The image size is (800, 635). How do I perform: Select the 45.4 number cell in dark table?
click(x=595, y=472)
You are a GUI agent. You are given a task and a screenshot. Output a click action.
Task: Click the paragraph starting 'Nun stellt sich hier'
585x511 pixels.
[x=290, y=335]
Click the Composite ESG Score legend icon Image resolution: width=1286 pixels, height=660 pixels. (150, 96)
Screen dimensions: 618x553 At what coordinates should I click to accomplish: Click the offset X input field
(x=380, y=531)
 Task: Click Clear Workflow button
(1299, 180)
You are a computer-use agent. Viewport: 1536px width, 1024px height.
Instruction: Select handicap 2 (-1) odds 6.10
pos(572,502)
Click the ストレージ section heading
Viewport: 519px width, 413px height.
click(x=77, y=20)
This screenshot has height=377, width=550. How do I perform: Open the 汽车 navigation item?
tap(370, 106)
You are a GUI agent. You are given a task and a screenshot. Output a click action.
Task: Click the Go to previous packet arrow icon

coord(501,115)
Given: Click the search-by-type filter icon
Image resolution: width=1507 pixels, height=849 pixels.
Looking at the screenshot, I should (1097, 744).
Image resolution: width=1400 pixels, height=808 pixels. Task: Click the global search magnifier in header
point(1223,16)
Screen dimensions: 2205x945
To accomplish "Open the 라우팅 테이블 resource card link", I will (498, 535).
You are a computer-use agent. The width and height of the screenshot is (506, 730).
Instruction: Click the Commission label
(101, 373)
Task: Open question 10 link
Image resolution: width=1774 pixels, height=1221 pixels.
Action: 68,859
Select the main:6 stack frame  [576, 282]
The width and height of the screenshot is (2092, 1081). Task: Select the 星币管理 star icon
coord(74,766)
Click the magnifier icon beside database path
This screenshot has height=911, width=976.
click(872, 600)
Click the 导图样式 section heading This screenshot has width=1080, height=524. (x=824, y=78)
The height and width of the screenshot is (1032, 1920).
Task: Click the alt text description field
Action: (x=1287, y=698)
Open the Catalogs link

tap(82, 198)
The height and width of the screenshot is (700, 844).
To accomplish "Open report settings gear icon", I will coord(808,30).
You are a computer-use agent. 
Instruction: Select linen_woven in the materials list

☆ ☆ ☆

■ **What you should do**: Can you convert all of the material above into a Markdown table with the columns "Row" and "Line", giving each non-blank line its own numbered row?

■ **Task response**:
| Row | Line |
|---|---|
| 1 | The image size is (800, 635). How do I perform: Select the 45.4 number cell in dark table? |
| 2 | click(x=595, y=472) |
| 3 | You are a GUI agent. You are given a task and a screenshot. Output a click action. |
| 4 | Task: Click the paragraph starting 'Nun stellt sich hier' |
| 5 | 585x511 pixels. |
| 6 | [x=290, y=335] |
| 7 | Click the Composite ESG Score legend icon Image resolution: width=1286 pixels, height=660 pixels. (150, 96) |
| 8 | Screen dimensions: 618x553 At what coordinates should I click to accomplish: Click the offset X input field |
| 9 | (x=380, y=531) |
| 10 |  Task: Click Clear Workflow button |
| 11 | (1299, 180) |
| 12 | You are a computer-use agent. Viewport: 1536px width, 1024px height. |
| 13 | Instruction: Select handicap 2 (-1) odds 6.10 |
| 14 | pos(572,502) |
| 15 | Click the ストレージ section heading |
| 16 | Viewport: 519px width, 413px height. |
| 17 | click(x=77, y=20) |
| 18 | This screenshot has height=377, width=550. How do I perform: Open the 汽车 navigation item? |
| 19 | tap(370, 106) |
| 20 | You are a GUI agent. You are given a task and a screenshot. Output a click action. |
| 21 | Task: Click the Go to previous packet arrow icon |
| 22 | coord(501,115) |
| 23 | Given: Click the search-by-type filter icon |
| 24 | Image resolution: width=1507 pixels, height=849 pixels. |
| 25 | Looking at the screenshot, I should (1097, 744). |
| 26 | Image resolution: width=1400 pixels, height=808 pixels. Task: Click the global search magnifier in header |
| 27 | point(1223,16) |
| 28 | Screen dimensions: 2205x945 |
| 29 | To accomplish "Open the 라우팅 테이블 resource card link", I will (498, 535). |
| 30 | You are a computer-use agent. The width and height of the screenshot is (506, 730). |
| 31 | Instruction: Click the Commission label |
| 32 | (101, 373) |
| 33 | Task: Open question 10 link |
| 34 | Image resolution: width=1774 pixels, height=1221 pixels. |
| 35 | Action: 68,859 |
| 36 | Select the main:6 stack frame  [576, 282] |
| 37 | The width and height of the screenshot is (2092, 1081). Task: Select the 星币管理 star icon |
| 38 | coord(74,766) |
| 39 | Click the magnifier icon beside database path |
| 40 | This screenshot has height=911, width=976. |
| 41 | click(872, 600) |
| 42 | Click the 导图样式 section heading This screenshot has width=1080, height=524. (x=824, y=78) |
| 43 | The height and width of the screenshot is (1032, 1920). |
| 44 | Task: Click the alt text description field |
| 45 | Action: (x=1287, y=698) |
| 46 | Open the Catalogs link |
| 47 | tap(82, 198) |
| 48 | The height and width of the screenshot is (700, 844). |
| 49 | To accomplish "Open report settings gear icon", I will coord(808,30). |
| 50 | You are a computer-use agent.  |
| 51 | Instruction: Select linen_woven in the materials list |